### INSTRUCTIONS FOR THE TASK
Every record below should be repeated word for word, with the pictures left out.

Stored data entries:

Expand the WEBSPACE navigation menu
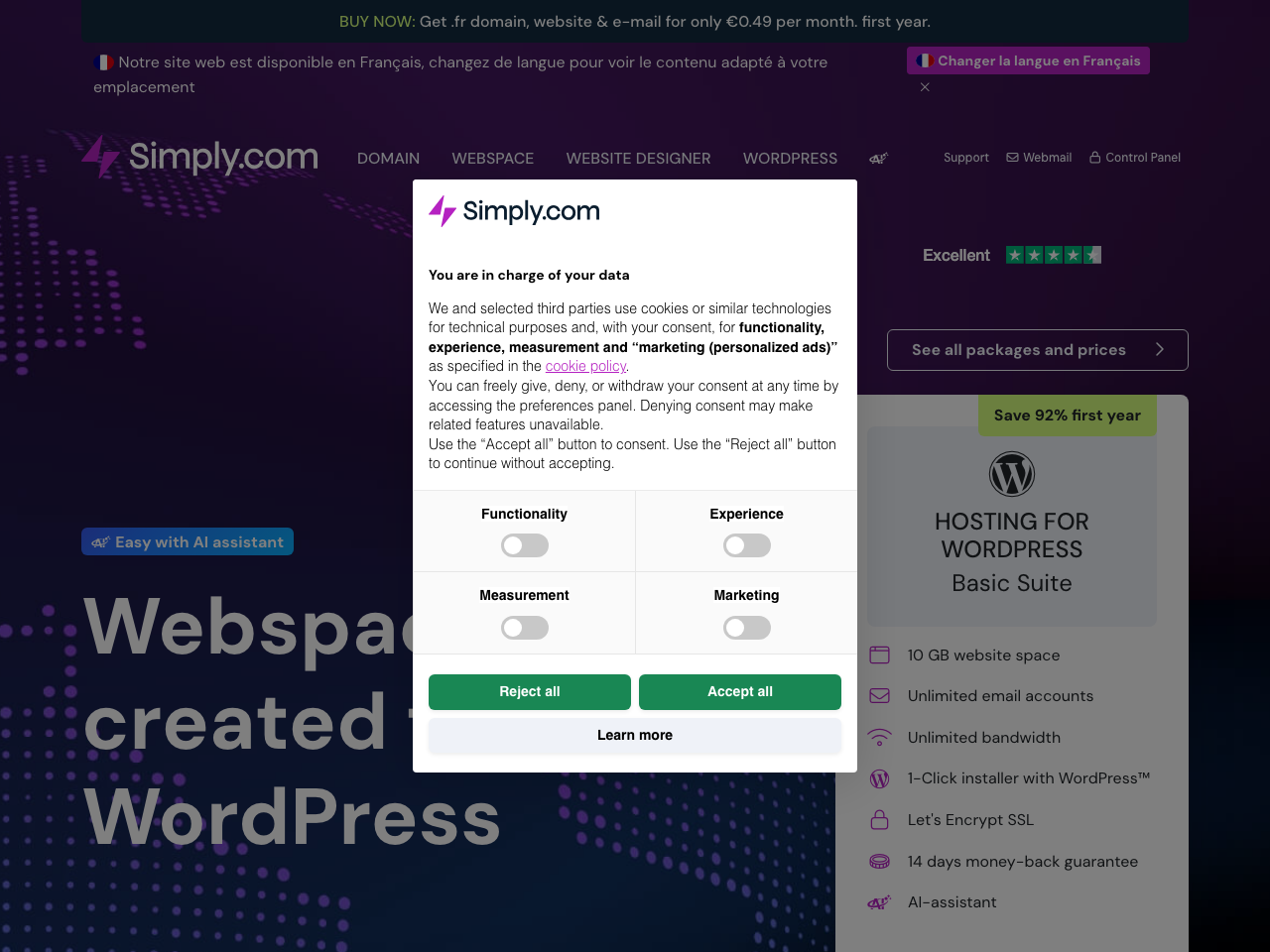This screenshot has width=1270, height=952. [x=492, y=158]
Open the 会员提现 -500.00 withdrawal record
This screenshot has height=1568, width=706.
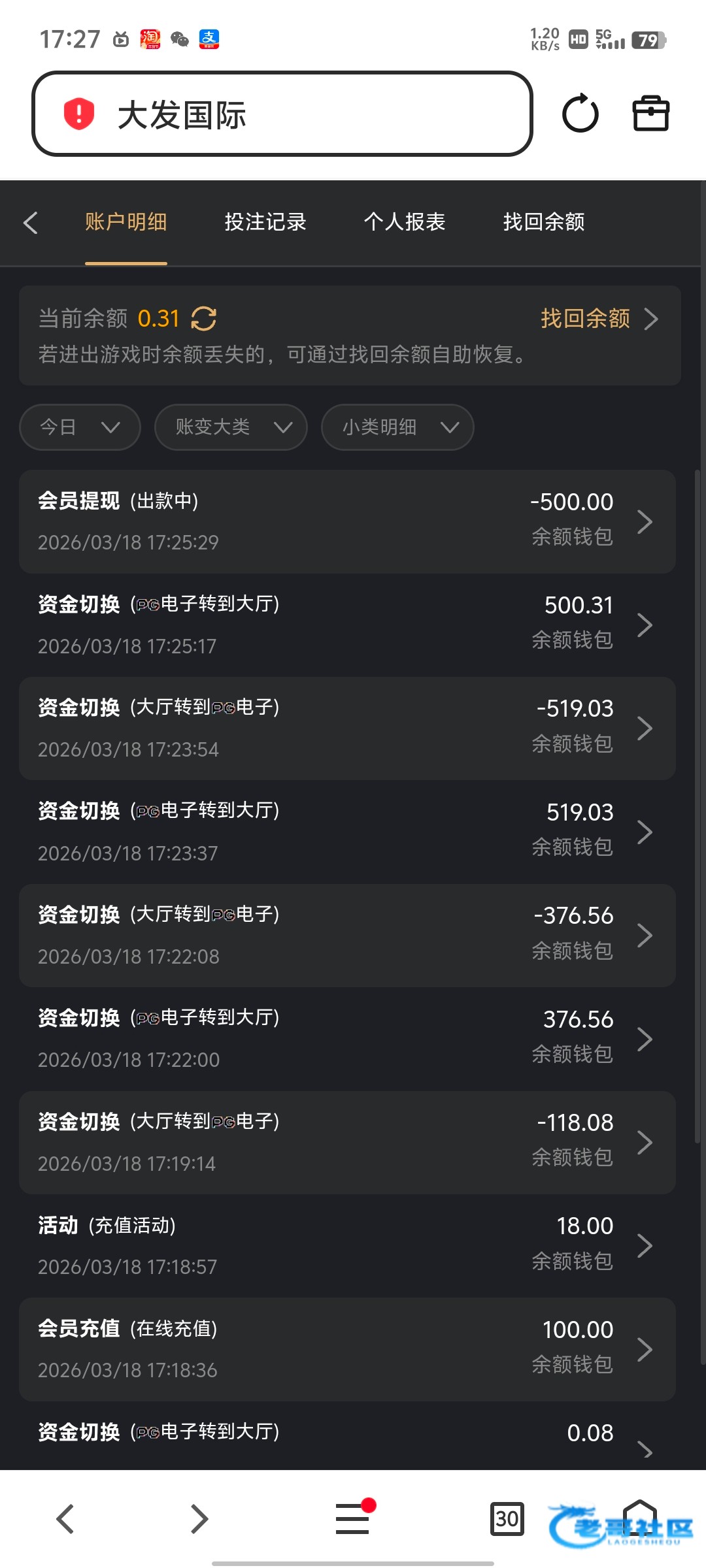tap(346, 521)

### EXPECTED OUTPUT
Expand the WEBSPACE navigation menu
This screenshot has width=1270, height=952. [x=492, y=158]
Open the 会员提现 -500.00 withdrawal record
This screenshot has height=1568, width=706.
tap(346, 521)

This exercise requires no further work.